The water system itself has been modernized. Upgrades include a new SCADA monitoring system (the computerized network that tracks water quality in real time), replacement of mixing and UV disinfection equipment, and conversion of some infrastructure from pumped to gravity-flow systems. The base no longer draws from the wells that were contaminated.
Groundwater Cleanup Is Still Underway
While the tap water is safe, the soil and groundwater beneath Camp Lejeune still carry contamination. The base has been on the EPA’s National Priorities List (the federal Superfund program) for decades, and active remediation continues across multiple sites on the property.
The cleanup involves several approaches depending on the site. At some locations, the Navy installed groundwater treatment systems and used chemical oxidants to break down contaminants underground. At others, biological treatment methods encourage naturally occurring bacteria to degrade the solvents. One site received a multilayer cap with an impermeable barrier, completed in 2014, to prevent contaminated soil from leaching further. The most recent large-scale remedy was implemented in 2020 at one site, using three different treatment technologies across three separate groundwater zones.
These efforts target the underground plumes of contamination that spread outward from the original source areas over decades. Groundwater moves slowly, and these plumes can persist for a very long time. Institutional controls, essentially rules that prevent anyone from drilling into contaminated aquifers or using that groundwater, remain in place alongside ongoing monitoring.

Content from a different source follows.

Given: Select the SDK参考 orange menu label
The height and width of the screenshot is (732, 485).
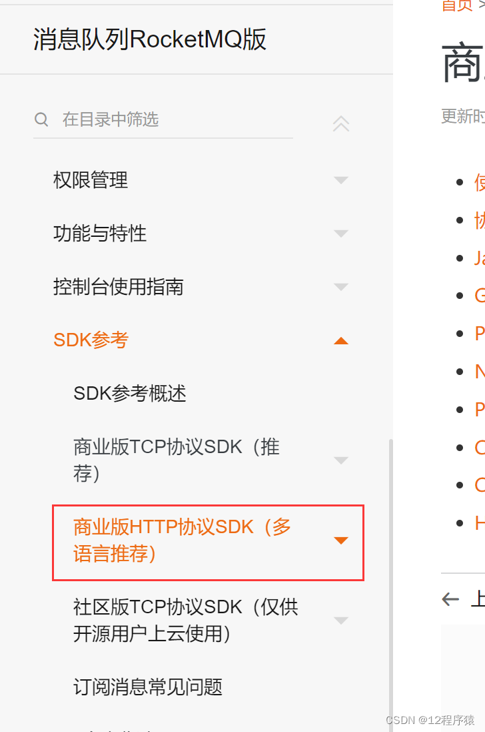Looking at the screenshot, I should click(x=91, y=340).
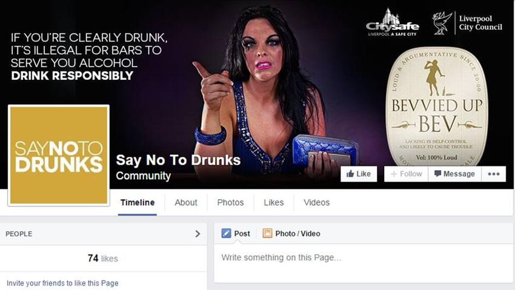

Legal Claims and the Camp Lejeune Justice Act
If your search brought you here because you or a family member lived or worked at Camp Lejeune during the contamination years, the legal landscape has a firm deadline you should know about. The Camp Lejeune Justice Act, signed into law on August 10, 2022, as part of the PACT Act, gave people exposed to the contaminated water the right to file claims with the Department of the Navy. That filing window closed on August 10, 2024. The Navy is no longer accepting new claims.
For those who filed before the deadline, claims are being processed through a Navy portal. If a claim is denied or no decision is made within six months of filing, the claimant can take the case to federal court. The law covers veterans, their families, civilian workers, and anyone else who spent at least 30 days at the base between August 1953 and December 1987.
What This Means for People on Base Now
If you’re currently stationed at Camp Lejeune or considering a move there, the drinking water meets all federal safety standards and is tested regularly. The contamination that defined the base’s reputation was eliminated nearly 40 years ago, and the infrastructure has been overhauled since. The remaining environmental work is focused underground, in soil and aquifers that are separate from the current water supply and restricted from use.